====== ENTRIES SUPPLIED ======

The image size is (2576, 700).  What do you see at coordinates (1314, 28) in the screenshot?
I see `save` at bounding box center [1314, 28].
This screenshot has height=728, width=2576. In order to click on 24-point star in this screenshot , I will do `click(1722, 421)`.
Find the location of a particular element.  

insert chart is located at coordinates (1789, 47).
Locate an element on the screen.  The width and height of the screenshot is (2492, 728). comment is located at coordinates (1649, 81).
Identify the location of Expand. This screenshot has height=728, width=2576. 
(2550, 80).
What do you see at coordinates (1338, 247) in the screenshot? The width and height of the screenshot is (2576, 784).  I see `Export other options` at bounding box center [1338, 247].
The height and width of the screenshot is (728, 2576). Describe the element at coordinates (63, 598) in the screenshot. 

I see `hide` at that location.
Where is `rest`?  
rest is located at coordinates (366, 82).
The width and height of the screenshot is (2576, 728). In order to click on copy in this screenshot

======

**YOUR INSTRUCTIONS**
Repeat all of the items above word for word, keeping every line unchanged.

**REPLY**
The image size is (2576, 700).  What do you see at coordinates (1314, 28) in the screenshot?
I see `save` at bounding box center [1314, 28].
This screenshot has height=728, width=2576. In order to click on 24-point star in this screenshot , I will do `click(1722, 421)`.
Find the location of a particular element.  

insert chart is located at coordinates (1789, 47).
Locate an element on the screen.  The width and height of the screenshot is (2492, 728). comment is located at coordinates (1649, 81).
Identify the location of Expand. This screenshot has height=728, width=2576. 
(2550, 80).
What do you see at coordinates (1338, 247) in the screenshot? The width and height of the screenshot is (2576, 784).  I see `Export other options` at bounding box center [1338, 247].
The height and width of the screenshot is (728, 2576). Describe the element at coordinates (63, 598) in the screenshot. 

I see `hide` at that location.
Where is `rest`?  
rest is located at coordinates (366, 82).
The width and height of the screenshot is (2576, 728). In order to click on copy in this screenshot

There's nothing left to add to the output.